▸ WORK TO COMPLETE:
1) Please reproduce, word for word, everything in the Rebecca Wing profile from "Rebecca Jayne Wing (born" down to "Class of 2015.".
2) Answer these from the Rebecca Wing profile, one per line:
(a) Which club is listed for her?
(b) In which city were the 2007 World Championships held?
(c) At which university did she originally obtain a place?

▸ EXCERPTED PASSAGE:

- Full name: Rebecca Jayne Wing
- Nickname: Becky
- Born: 15 July 1992 (age 34) Frimley, Surrey, England
- Height: 164 cm (5 ft 5 in)

Gymnastics career
- Discipline: Women's artistic gymnastics
- Country represented: Great Britain England
- College team: Stanford (2012-2016)
- Club: Heathrow Gymnastics Club
- Head coach: Vincent + Michele Walduck
- Assistant coach: Natalia Ilienko-Jarvis
- Medal record
Women's artistic gymnastics
Representing England
Commonwealth Games
| Silver medal – second place | 2010 Delhi | Team all-around |

= Rebecca Wing =

British artistic gymnast (born 1992)

Rebecca Jayne Wing (born 15 July 1992) is a British artistic gymnast from Farnborough, Hampshire. She was a member of the British 2008 Summer Olympics artistic gymnastics team and a member of the British team that came 6th at the 2007 World Championships in Stuttgart. She studied at Cove Secondary School and Farnborough Sixth Form College where she achieved straight A grades in her A Levels of Maths, Psychology, Biology and PE. After originally obtaining a place at the University of Exeter, Wing decided to take a gap year before obtaining a scholarship to Stanford University to compete for their NCAA gymnastics team as Class of 2015.

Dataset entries
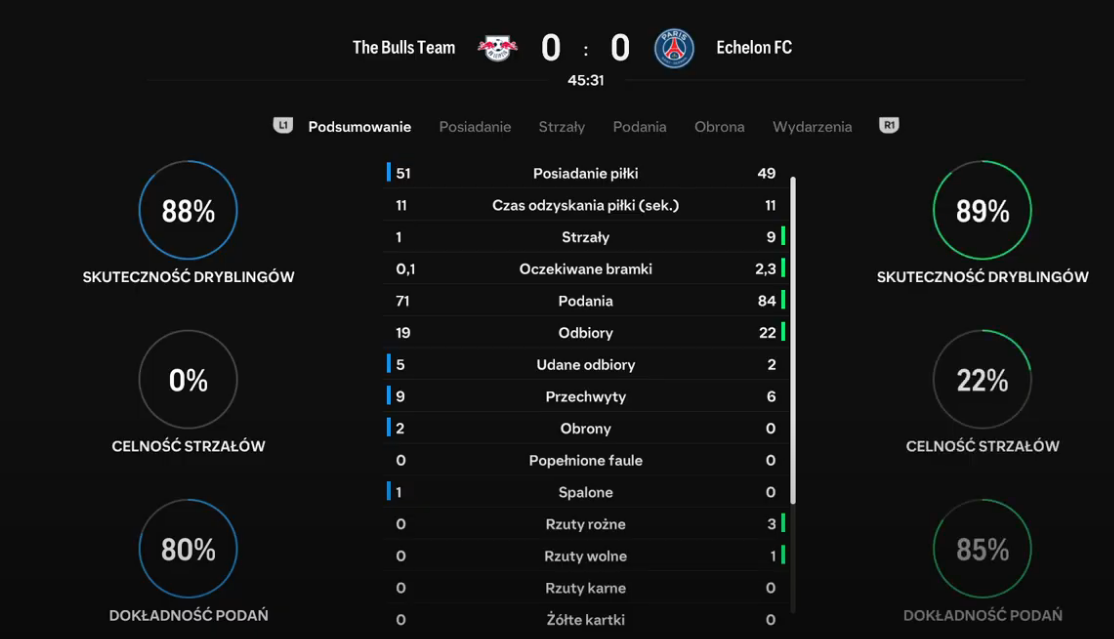Click the stats list vertical scrollbar

coord(793,340)
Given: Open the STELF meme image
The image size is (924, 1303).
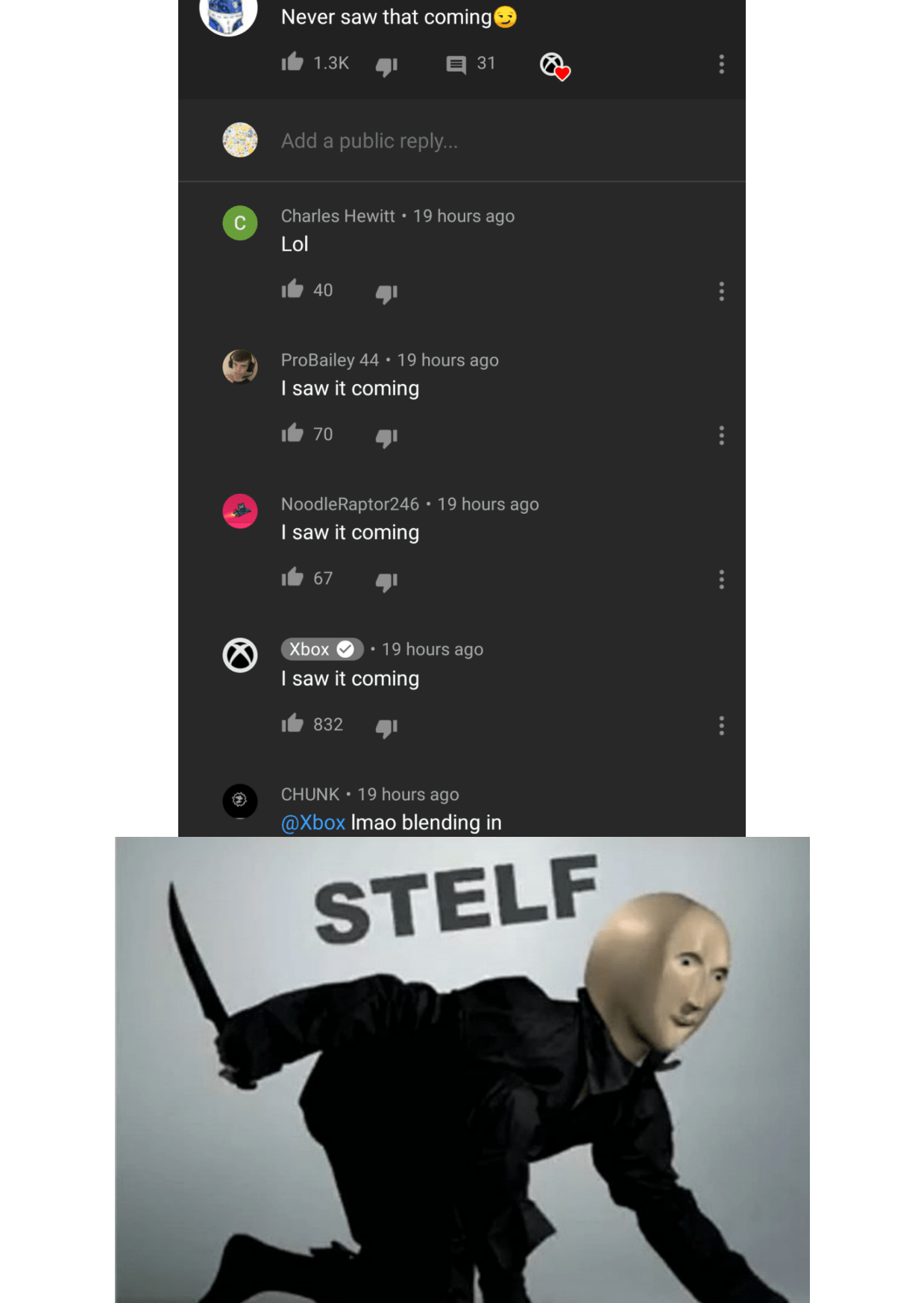Looking at the screenshot, I should coord(462,1070).
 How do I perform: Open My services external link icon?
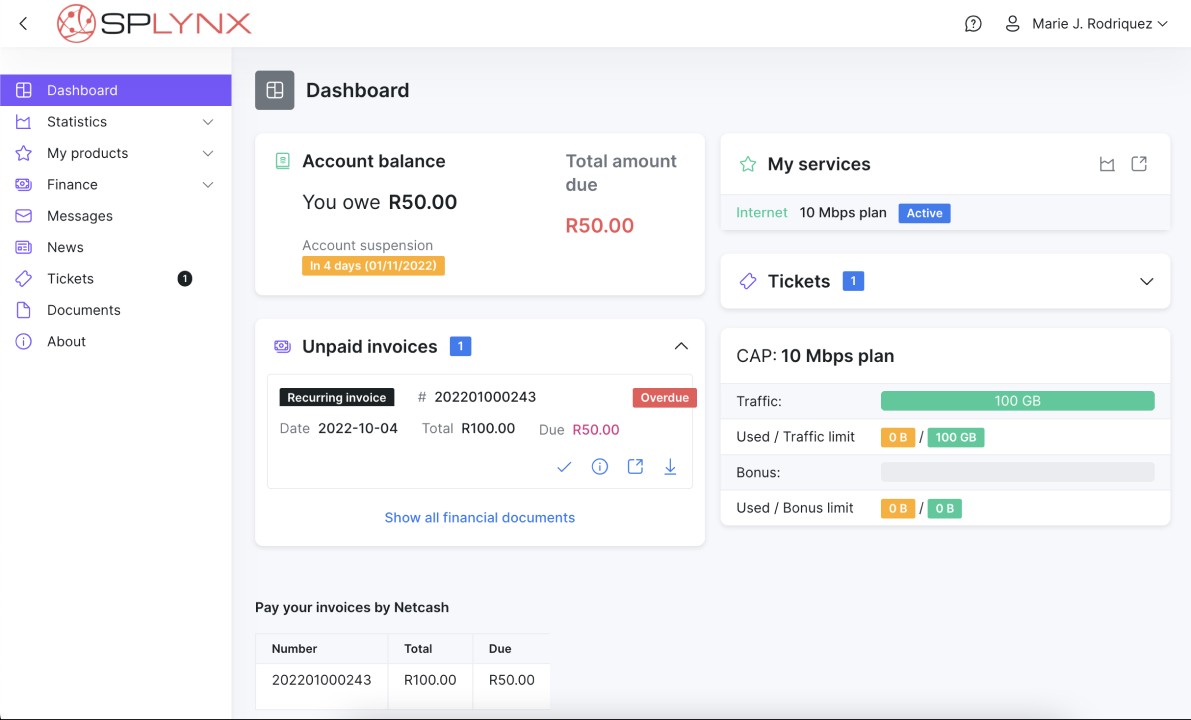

▸ EXERCISE ANSWERS:
1)
Rebecca Jayne Wing (born 15 July 1992) is a British artistic gymnast from Farnborough, Hampshire. She was a member of the British 2008 Summer Olympics artistic gymnastics team and a member of the British team that came 6th at the 2007 World Championships in Stuttgart. She studied at Cove Secondary School and Farnborough Sixth Form College where she achieved straight A grades in her A Levels of Maths, Psychology, Biology and PE. After originally obtaining a place at the University of Exeter, Wing decided to take a gap year before obtaining a scholarship to Stanford University to compete for their NCAA gymnastics team as Class of 2015.

2)
(a) Heathrow Gymnastics Club
(b) Stuttgart
(c) The University of Exeter